I see no reason to take offense at a pleasantly delivered “bub” “buddy” “pal” “man” “dude” etc in most public situations.

I think it all depends on the tone and context of what is being said.

You know my ex-wife who is a bartender has a regular customer. Anytime she says something he doesn’t agree with or she says something that gets his panties in a twist, he’ll respond with something like “Well excuse me mam!, but blah, blah, blah…”

Now is “mam” an insult? Of course not. But the way this guy says it; he sounds like he’s really saying “bitch”.

Add me to the mildly confrontational.
It’s kind of a “I can’t be bothered to learn your name, but you just annoyed me”.
So maybe a 2 or 3.


It’s not bad. Maybe a 1-3, depending on the tone of voice.
Northern Virginia.

[hijack]How about ‘my friends’? :D[/hijack]
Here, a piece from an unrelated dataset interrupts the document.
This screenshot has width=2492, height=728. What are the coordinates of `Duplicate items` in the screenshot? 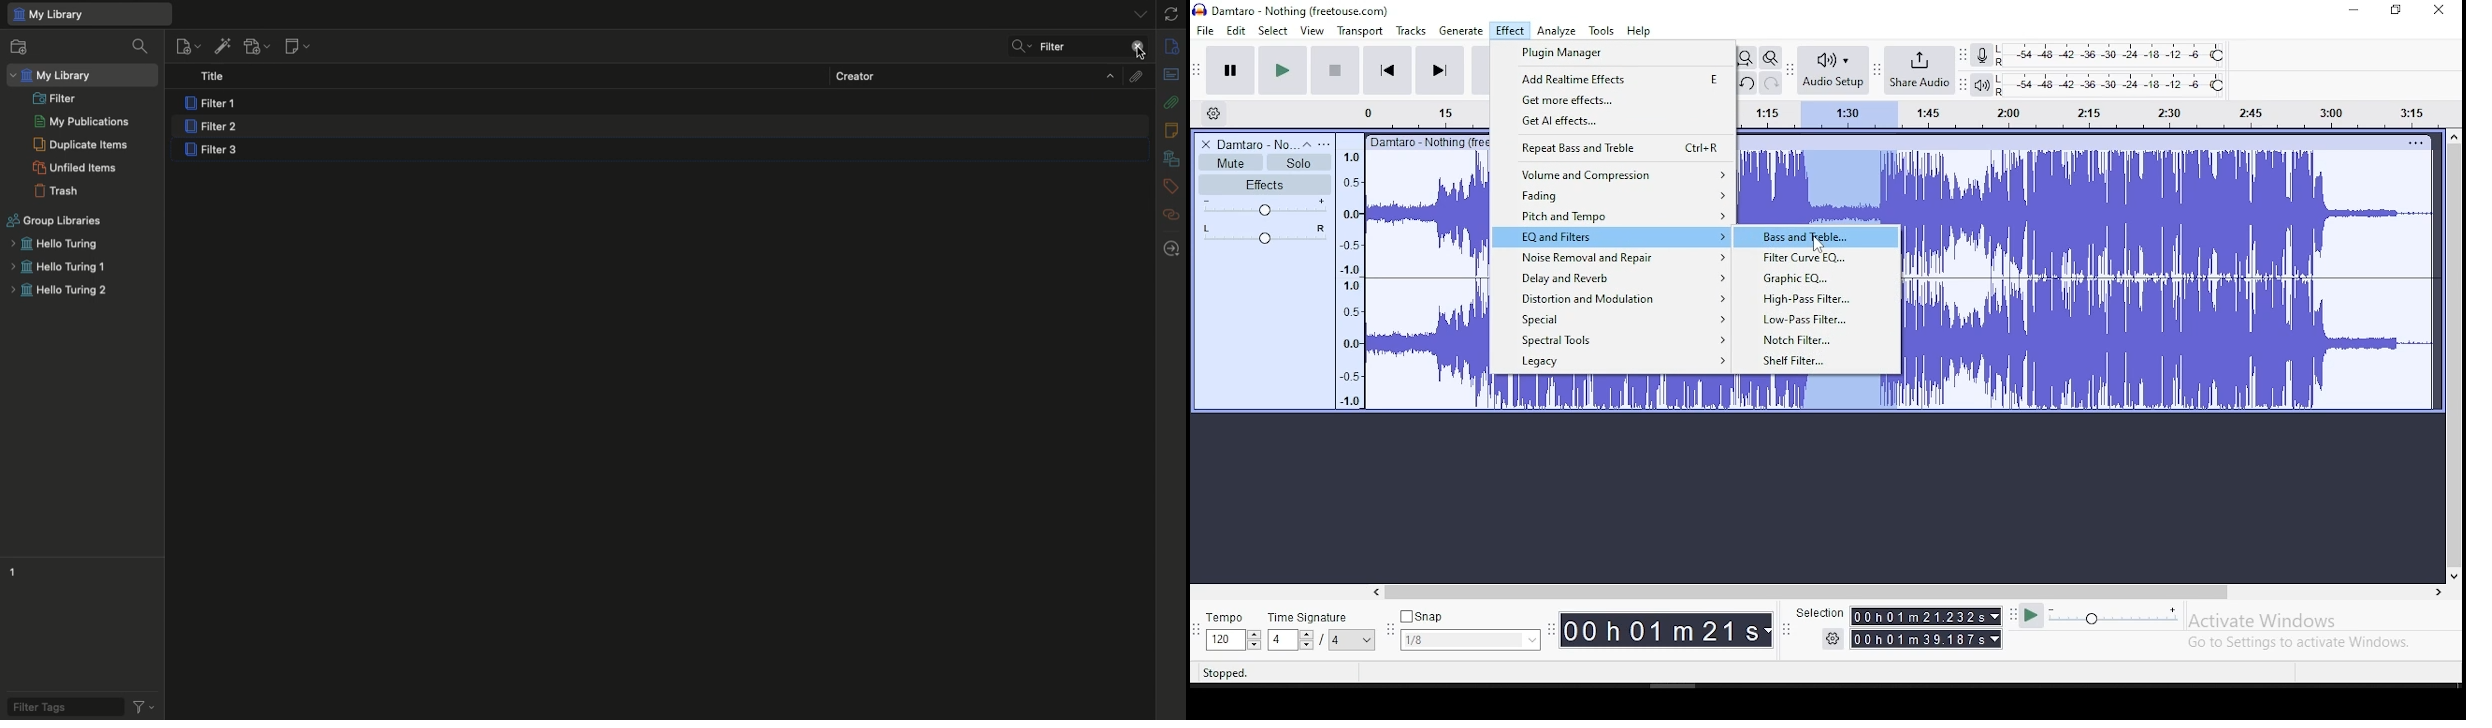 It's located at (81, 144).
Words have the meanings we give them. You can call your friends motherfuckers and mean it as a term of endearment, or you can call an enemy buddy and mean it as an insult.

That being said, the only time I’ve ever heard “bub” is when Wolverine uses it, and he definitely means it aggressively.

I want proof. Do it for “Sir, I have a check for $10,000,000 to deliver to you.”

My age is showing again. I remember the 60’s TV series My Three Sons.. William Frawley played Steve Douglas’ (Fred MacMurray) father-in-law and the boys’ grandfather. He was affectionately known as “Bub”.

Not to be confused with Uncle Charley, who came along later.

In Australia and NZ it means baby. So never used as an insult that I’ve ever heard.

[snarl, punching left palm with right fist] Sir, I have a check for $10,000,000 to deliver to you[/snarl, punching left palm with right fist]

Bub to me has always been short for “Bubba”.

It’s got a certain aggressive connotation for it. I for one do not like being called “Bubba”. So same for Bub.

If you’re not Wolverine, don’t say Bub.

Then again, I hate the word “buddy” a lot more said by strangers- it just grates on my ears.

-Southern VA

If it’s followed by a snick I’d be pretty scared.

Hey Me too!

In fact I stole his name for my username. But then, he’s a dog.
I agree with you that the tone of voice has more meaning than the word itself.

Speak for yourself! Around here I get called Bubba all the time :smiley:

I’d say about a 2. it’s like calling someone a moron, but with the added benefit of making you look like a moron yourself.

It’s friendo, but less so.

Unless you have retractable, razor-sharp adamantium claw. By universal accord, persons possessing such may say it however often they wish.